* DATA FOR THE TASK *
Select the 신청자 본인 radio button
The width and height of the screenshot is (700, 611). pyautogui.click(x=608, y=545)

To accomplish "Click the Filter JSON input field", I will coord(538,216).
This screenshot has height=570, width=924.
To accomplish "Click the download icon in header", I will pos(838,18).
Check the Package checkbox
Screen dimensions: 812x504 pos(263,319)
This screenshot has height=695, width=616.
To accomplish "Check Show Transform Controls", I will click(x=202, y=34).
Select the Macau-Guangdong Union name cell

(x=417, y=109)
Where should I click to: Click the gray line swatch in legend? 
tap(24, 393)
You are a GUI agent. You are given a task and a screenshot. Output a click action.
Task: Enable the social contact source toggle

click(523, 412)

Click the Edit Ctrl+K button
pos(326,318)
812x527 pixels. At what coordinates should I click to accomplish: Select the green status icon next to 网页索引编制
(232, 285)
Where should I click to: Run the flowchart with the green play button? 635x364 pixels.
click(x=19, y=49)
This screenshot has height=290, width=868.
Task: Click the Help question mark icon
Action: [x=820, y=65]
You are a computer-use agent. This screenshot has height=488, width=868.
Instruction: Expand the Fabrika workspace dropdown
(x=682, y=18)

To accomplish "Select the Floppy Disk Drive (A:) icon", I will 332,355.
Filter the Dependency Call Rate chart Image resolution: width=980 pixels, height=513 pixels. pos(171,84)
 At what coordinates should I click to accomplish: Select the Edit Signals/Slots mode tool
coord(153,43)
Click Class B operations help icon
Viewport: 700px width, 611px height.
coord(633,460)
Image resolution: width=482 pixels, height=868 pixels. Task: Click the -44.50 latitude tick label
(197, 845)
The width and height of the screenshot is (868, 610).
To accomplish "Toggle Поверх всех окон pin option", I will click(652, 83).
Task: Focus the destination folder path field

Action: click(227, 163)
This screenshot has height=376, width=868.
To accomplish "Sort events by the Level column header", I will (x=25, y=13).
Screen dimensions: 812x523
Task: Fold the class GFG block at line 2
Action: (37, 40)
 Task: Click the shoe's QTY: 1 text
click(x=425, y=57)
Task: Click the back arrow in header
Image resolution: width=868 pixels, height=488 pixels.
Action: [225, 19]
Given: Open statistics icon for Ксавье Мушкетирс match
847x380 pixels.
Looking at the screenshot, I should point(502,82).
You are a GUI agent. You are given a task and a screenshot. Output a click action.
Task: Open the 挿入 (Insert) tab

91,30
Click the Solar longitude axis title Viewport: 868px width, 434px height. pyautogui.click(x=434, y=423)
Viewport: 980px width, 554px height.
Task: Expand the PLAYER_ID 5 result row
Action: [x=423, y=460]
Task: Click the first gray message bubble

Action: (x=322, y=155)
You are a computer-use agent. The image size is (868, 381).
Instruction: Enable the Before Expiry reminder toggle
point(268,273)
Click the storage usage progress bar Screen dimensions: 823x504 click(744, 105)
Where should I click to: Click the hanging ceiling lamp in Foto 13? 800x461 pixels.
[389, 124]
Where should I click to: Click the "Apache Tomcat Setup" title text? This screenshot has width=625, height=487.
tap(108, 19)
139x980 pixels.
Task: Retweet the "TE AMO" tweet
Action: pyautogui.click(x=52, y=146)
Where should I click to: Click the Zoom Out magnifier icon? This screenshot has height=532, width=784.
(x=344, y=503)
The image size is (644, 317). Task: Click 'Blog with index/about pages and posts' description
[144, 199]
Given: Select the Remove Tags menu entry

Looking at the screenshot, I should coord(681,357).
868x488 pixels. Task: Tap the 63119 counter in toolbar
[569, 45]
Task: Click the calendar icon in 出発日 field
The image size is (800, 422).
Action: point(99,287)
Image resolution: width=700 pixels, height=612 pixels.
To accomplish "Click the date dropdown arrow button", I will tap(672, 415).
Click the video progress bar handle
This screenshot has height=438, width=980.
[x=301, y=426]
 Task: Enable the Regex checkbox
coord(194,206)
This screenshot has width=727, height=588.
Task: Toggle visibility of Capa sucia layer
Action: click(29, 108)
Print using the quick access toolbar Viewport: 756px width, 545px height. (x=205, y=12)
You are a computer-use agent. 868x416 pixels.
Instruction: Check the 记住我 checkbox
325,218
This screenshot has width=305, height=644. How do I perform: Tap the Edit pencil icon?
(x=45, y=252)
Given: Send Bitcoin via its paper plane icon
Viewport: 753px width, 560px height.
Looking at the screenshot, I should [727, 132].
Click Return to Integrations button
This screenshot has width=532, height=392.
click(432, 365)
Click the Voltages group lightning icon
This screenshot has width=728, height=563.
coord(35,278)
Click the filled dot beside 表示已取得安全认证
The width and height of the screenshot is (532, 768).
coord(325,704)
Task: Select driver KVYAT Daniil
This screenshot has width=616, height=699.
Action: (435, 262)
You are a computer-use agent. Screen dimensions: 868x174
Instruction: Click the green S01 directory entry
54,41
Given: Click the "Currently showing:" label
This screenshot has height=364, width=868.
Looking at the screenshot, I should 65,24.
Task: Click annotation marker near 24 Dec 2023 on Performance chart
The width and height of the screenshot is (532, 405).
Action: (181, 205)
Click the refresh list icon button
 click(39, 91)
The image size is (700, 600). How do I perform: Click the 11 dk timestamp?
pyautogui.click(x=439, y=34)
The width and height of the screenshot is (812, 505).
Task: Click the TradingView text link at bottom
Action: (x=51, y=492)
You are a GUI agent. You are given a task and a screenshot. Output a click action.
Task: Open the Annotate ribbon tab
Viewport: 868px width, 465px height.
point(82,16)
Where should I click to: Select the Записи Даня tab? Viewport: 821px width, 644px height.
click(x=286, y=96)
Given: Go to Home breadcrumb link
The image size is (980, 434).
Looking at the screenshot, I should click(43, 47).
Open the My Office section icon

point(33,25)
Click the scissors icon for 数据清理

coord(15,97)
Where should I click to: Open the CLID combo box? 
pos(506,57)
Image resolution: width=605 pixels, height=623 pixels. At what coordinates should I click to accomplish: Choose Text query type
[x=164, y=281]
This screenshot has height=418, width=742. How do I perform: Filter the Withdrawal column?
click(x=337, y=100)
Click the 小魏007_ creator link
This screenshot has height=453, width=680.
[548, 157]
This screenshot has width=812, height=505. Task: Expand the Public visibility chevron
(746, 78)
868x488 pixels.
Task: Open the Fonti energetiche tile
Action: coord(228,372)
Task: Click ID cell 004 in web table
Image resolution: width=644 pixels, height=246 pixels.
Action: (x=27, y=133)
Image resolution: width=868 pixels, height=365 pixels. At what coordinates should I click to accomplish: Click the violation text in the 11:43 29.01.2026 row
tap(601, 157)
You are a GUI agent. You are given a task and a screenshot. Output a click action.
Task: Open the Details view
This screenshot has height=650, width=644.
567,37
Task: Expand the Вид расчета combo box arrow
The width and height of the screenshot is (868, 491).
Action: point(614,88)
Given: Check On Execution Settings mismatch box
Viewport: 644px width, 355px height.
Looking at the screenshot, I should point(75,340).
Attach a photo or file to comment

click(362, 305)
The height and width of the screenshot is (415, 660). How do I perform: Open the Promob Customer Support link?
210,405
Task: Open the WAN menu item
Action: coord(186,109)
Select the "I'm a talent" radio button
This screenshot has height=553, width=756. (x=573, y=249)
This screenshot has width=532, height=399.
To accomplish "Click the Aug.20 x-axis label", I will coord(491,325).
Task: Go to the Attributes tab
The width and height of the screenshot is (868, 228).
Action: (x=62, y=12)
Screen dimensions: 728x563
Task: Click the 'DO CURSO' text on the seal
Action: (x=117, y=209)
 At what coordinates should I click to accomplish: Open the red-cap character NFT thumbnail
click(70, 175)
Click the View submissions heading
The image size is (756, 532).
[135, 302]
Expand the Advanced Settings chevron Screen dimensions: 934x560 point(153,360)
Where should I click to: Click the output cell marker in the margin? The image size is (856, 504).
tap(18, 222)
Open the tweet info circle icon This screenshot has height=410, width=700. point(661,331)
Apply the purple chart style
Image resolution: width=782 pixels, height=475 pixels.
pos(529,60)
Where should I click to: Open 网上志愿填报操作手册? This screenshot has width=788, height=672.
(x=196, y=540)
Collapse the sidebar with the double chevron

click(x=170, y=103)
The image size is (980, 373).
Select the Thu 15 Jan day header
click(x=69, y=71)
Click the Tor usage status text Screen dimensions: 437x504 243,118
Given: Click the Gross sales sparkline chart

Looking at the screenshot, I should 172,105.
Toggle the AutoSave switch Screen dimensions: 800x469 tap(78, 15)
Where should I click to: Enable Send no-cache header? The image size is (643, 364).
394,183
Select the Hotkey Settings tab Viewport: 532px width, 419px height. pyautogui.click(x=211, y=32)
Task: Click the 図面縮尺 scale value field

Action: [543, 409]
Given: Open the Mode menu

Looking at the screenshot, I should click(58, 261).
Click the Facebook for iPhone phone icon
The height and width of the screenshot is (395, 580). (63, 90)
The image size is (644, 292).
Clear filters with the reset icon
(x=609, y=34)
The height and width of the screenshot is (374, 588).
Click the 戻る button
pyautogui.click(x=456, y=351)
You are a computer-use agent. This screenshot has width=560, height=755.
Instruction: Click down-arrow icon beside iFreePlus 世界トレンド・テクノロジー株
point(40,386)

* AIM OF THE EXERCISE *
When a line above contains the string "Settings", copy that line.

* REPLY *
Given: Check On Execution Settings mismatch box
Expand the Advanced Settings chevron Screen dimensions: 934x560 point(153,360)
Select the Hotkey Settings tab Viewport: 532px width, 419px height. pyautogui.click(x=211, y=32)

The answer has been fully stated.